Exercise materials:
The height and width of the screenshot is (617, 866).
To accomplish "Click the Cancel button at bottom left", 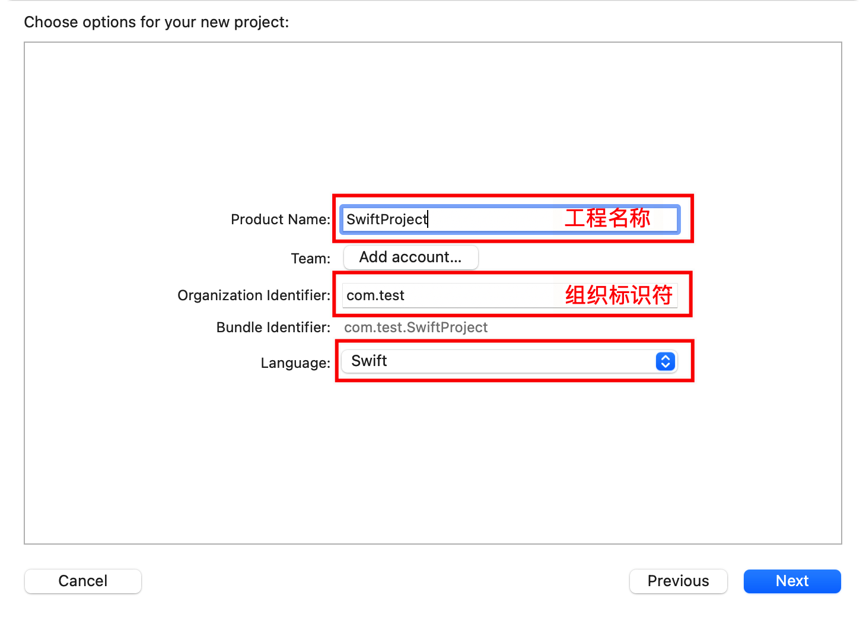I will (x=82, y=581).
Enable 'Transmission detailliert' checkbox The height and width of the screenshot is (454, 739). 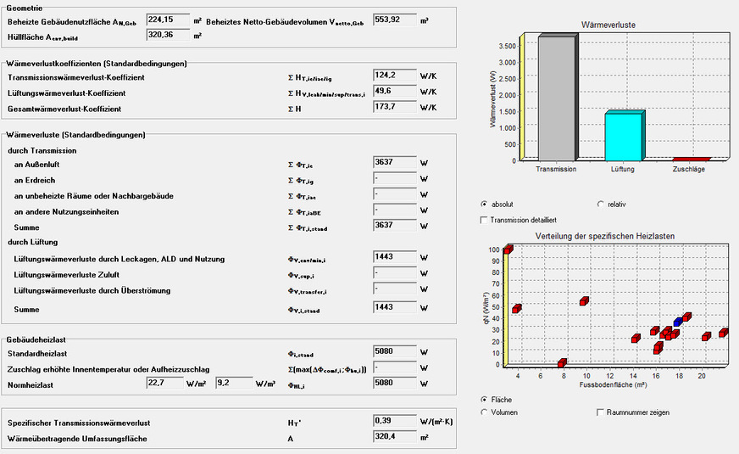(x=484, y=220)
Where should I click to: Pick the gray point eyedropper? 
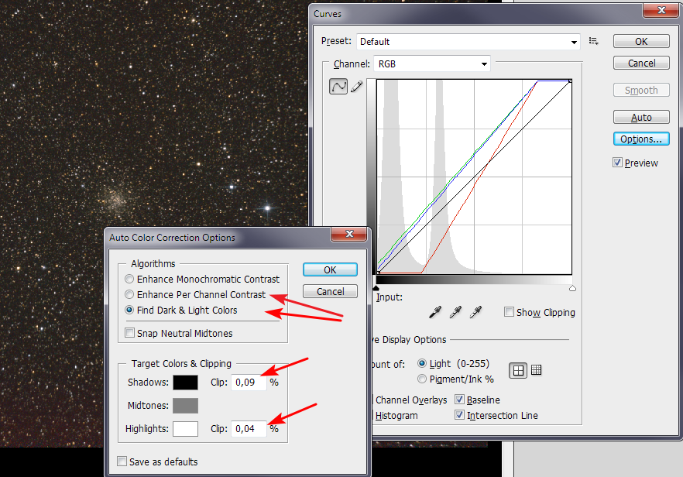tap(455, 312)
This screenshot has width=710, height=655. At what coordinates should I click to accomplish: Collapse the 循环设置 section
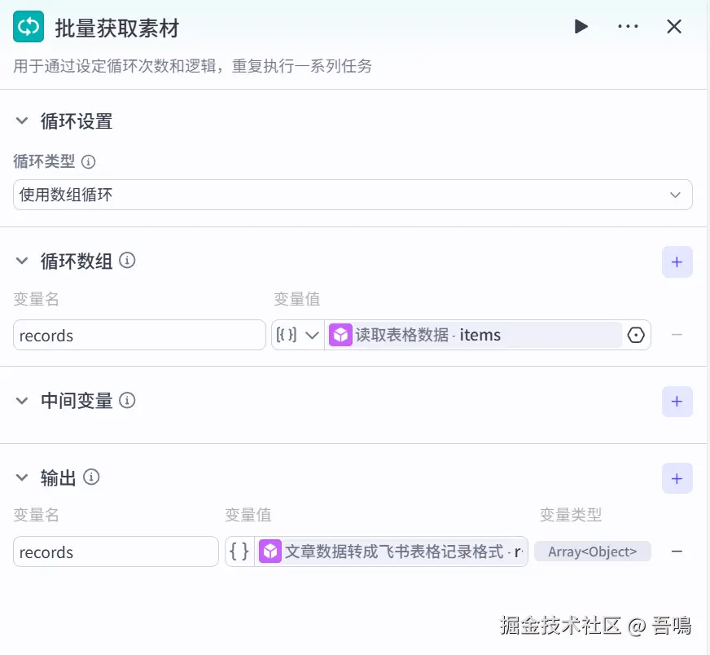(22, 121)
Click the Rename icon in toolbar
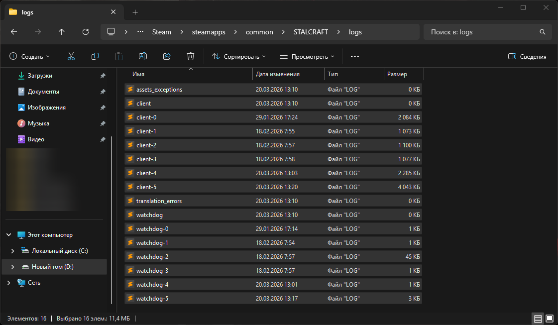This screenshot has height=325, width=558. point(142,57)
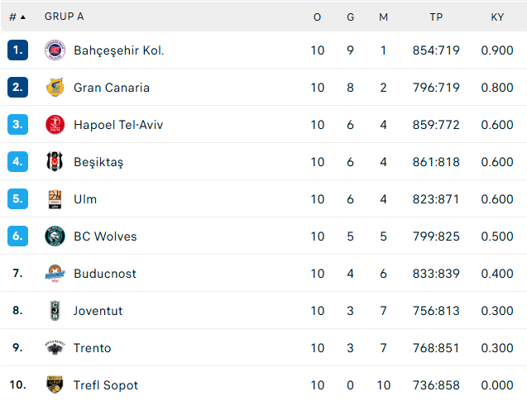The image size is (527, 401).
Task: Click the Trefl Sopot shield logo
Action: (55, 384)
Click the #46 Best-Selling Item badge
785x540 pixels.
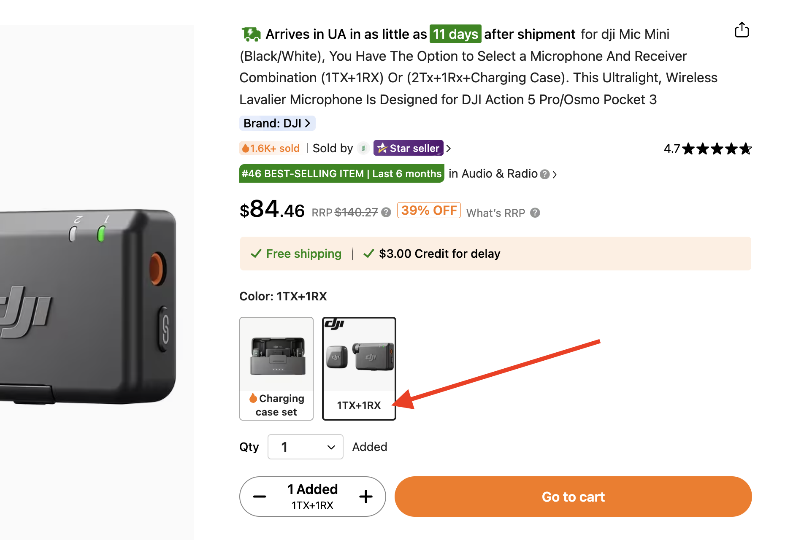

What the task requires:
Turn the part of the material that opens with the line containing "Where should I" and runs through the end of the material into a JSON list of strings, one string per line, with blank lines left out. Leave the pictures out of the answer.

Response for this exercise:
[
  "Where should I click to: Pick the gray point eyedropper? ",
  "tap(455, 312)",
  "This screenshot has width=710, height=655. At what coordinates should I click to accomplish: Collapse the 循环设置 section",
  "(22, 121)",
  "Click the Rename icon in toolbar",
  "This screenshot has height=325, width=558. point(142,57)",
  "The image size is (527, 401).",
  "Task: Click the Trefl Sopot shield logo",
  "Action: (55, 384)",
  "Click the #46 Best-Selling Item badge",
  "785x540 pixels."
]